Die Klägerin erkrankte am 19. August 1996 arbeitsunfähig. Die Beklagte zahlte ihr ab dem 1. September 1996 Krankengeld in Höhe von 55,83 DM kalendertäglich (vgl Bescheid der Beklagten vom 13. September 1996). Mit Bescheiden vom 12. und 18. Dezember 1996 teilte die Beklagte der Klägerin mit, dass das Krankengeld in Folge einer Gesetzesänderung ("Sparpaket") mit Wirkung ab 1. Januar 1997 nur noch 70% des regelmäßigen Bruttoarbeitsentgeltes betrage. Eine Übergangsregelung sehe das Gesetz nicht vor. Gegen diesen Bescheid legte die Klägerin mit Schreiben vom 14. Dezember 1996 Widerspruch ein, den der Widerspruchsausschuss der Beklagten mit Bescheid vom 24. Juli 1997 zurückwies. Die erfolgte Krankengeldberechnung sei nicht zu beanstanden. Da die Arbeitsunfähigkeit der Klägerin am 19. August 1996 eingetreten sei, sei der Krankengeldberechnung das im Juli 1996 erzielte Arbeitsentgelt zu Grunde gelegt worden. Die von der Beklagten auf dieser Grundlage vorgenommene Errechnung des Krankengeldes iHv 55,83 DM sei nicht zu beanstanden. Durch das zum 1. Januar 1997 in Kraft getretene Gesetz zur Entlastung der Beiträge in der gesetzlichen Krankenversicherung (Beitragsentlastungsgesetz) sei § 47 Abs 1 Sozialgesetzbuch -- Gesetzliche Krankenversicherung -- SGB V -- geändert worden. Danach betrage das Krankengeld 70 vH des erzielten regelmäßigen Arbeitsentgelts und Arbeitseinkommens, soweit es der Beitragsberechnung unterliege (Regelentgelt). Das aus dem Arbeitsentgelt berechnete Krankengeld dürfe 90 vH des bei entsprechender Anwendung des § 47 Abs 2 SGB V berechneten Netto-Arbeitsentgelts nicht übersteigen. Danach betrage das Krankengeld ab dem 1. Januar 1997 nur noch 50,25 DM kalendertäglich.

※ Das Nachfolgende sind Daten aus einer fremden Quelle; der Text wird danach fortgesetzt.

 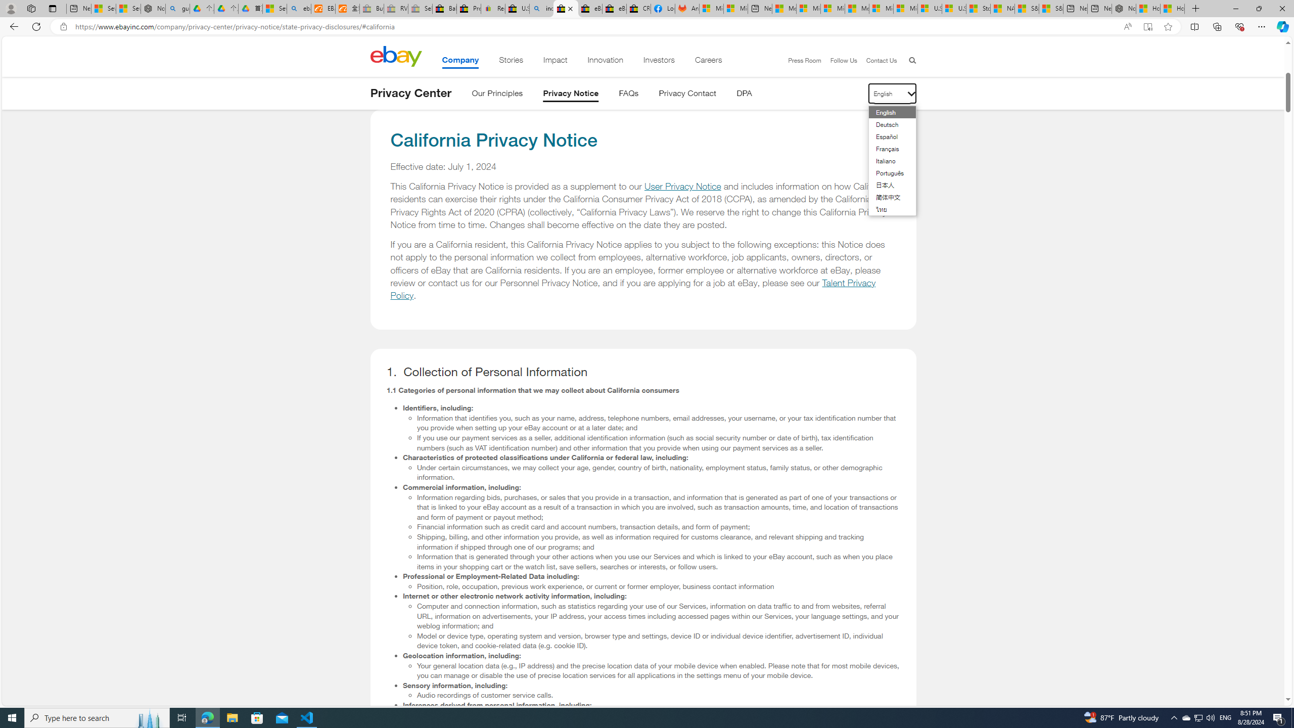 What do you see at coordinates (1051, 8) in the screenshot?
I see `'S&P 500, Nasdaq end lower, weighed by Nvidia dip | Watch'` at bounding box center [1051, 8].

Hiergegen hat die Klägerin am 30. Juli 1997 Klage vor dem Sozialgericht (SG) Hannover erhoben.
Die Klägerin ist der Auffassung, das Krankengeld sei als eine Lohnersatzleistung vergleichbar mit dem Arbeitslosengeld. Da beim Arbeitslosengeld auch berücksichtigt werde, dass Familien 67% anstelle von 62% (bei Kinderlosen) bekämen, müsse auch das Krankengeld nach der tatsächlichen Kinderzahl gestaffelt werden. Dass bei der Krankengeldzahlung das Vorhandensein von Kindern berücksichtigt werden müsse, gebiete der Schutz der Familie, die gem Art 6 des Grundgesetzes -- GG -- unter dem besonderen Schutz des Staates stehe. Mit der Kürzung des Krankengeldes müsse ihre Familie auf Sozialhilfeniveau leben. Sie müsse ihr Einkommen selbst erarbeiten und bekäme keine Vorteile, die Sozialhilfeempfängern zuteil würden, wie zB die Übernahme der Kosten für drei in diesem Jahr anhängige Klassenfahrten.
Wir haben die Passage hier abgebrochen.